How confidentiality actually works in a business sale

Coded teasers, NDAs, staged disclosure — the operational mechanics of selling without leaks.

Confidentiality isn't a promise — it's a process. The reason most leaks happen isn't malice; it's a broker who skipped a step. Done right, your employees, customers, and competitors find out at closing, not before.

Step one is the blind teaser: a one-page summary that describes the business by industry, geography, revenue band, and earnings — but never by name, address, or any detail a competitor could triangulate. The teaser is what gets syndicated to industry platforms and our buyer network.

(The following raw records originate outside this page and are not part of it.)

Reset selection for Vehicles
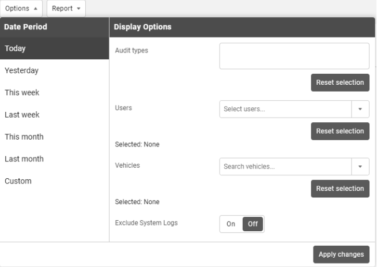 coord(340,189)
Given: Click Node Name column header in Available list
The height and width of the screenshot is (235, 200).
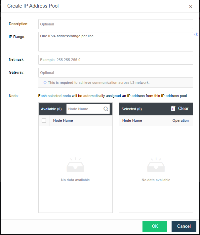Looking at the screenshot, I should pyautogui.click(x=63, y=121).
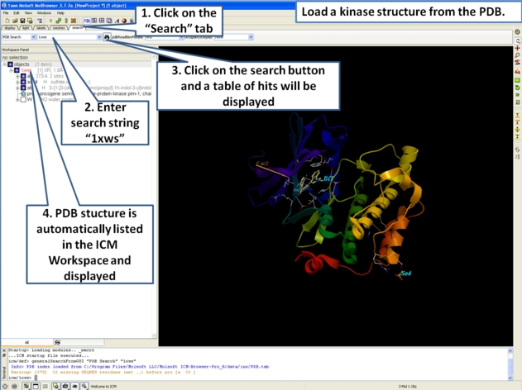The height and width of the screenshot is (390, 522).
Task: Open the File menu
Action: [6, 13]
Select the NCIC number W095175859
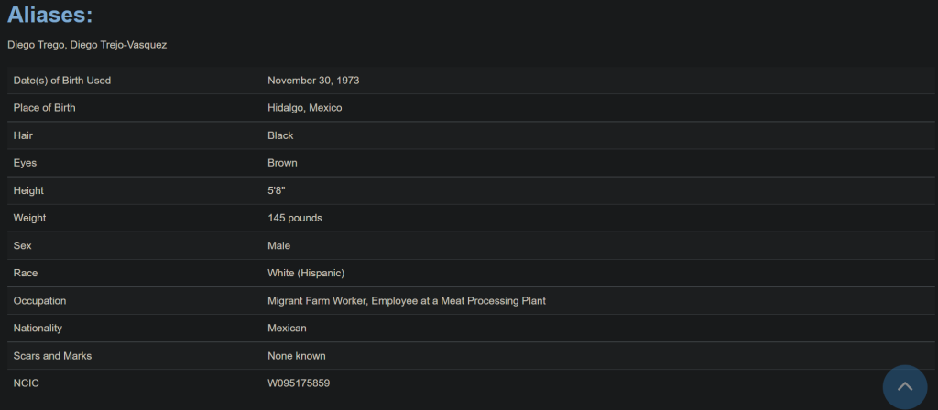The height and width of the screenshot is (410, 938). [x=299, y=383]
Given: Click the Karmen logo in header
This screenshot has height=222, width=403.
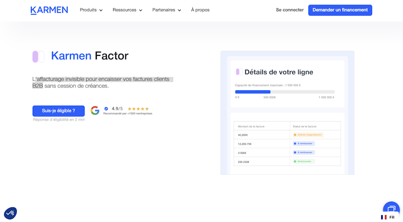Looking at the screenshot, I should [x=49, y=10].
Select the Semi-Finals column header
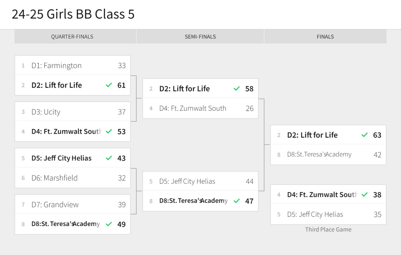This screenshot has width=401, height=255. click(200, 37)

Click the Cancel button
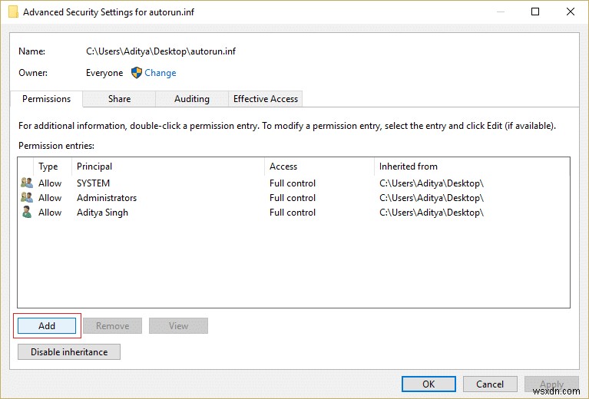[490, 384]
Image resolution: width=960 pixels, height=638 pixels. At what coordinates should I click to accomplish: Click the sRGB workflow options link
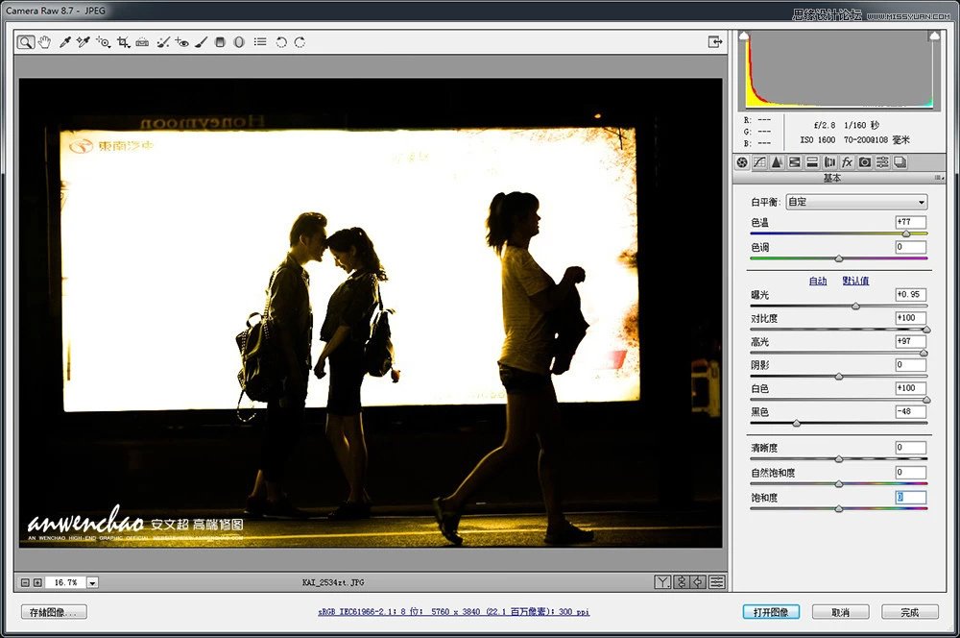tap(454, 612)
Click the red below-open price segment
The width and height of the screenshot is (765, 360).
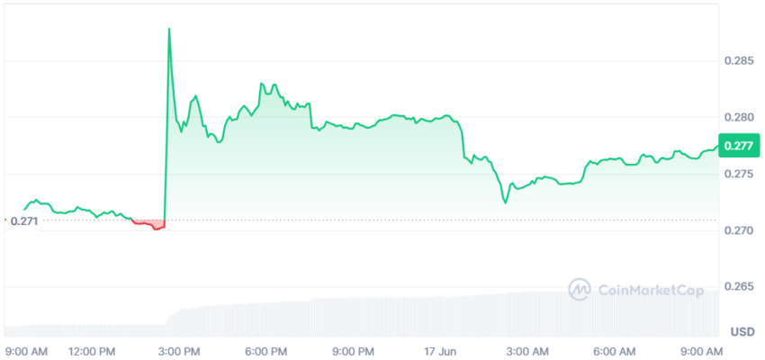point(149,224)
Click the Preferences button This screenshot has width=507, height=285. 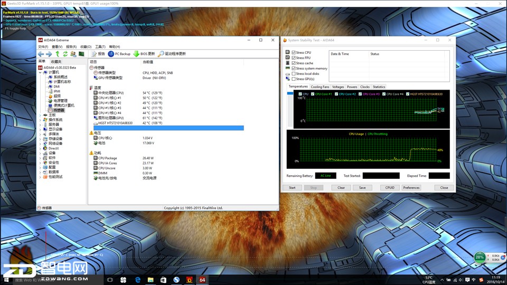click(x=411, y=187)
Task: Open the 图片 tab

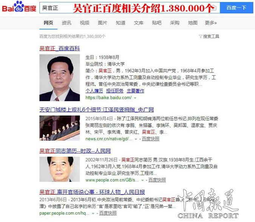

Step two is the NDA. Interested buyers sign a non-disclosure agreement before seeing anything more. We also pre-qualify them financially — there's no reason to disclose to a buyer who can't actually close.

Step three is the Confidential Business Review (CBR), a 30–60 page document that tells the full story: history, financials, customers (still anonymized), operations, growth opportunities. This is what buyers use to make an offer.

Full disclosure — tax returns, customer names, key contracts, employee details — happens only after a Letter of Intent is signed and exclusivity begins. By then the buyer is committed and the diligence period is bounded by contract.

The discipline is the deliverable. Skip a step and you trade speed for risk; follow them in order and you sell quietly.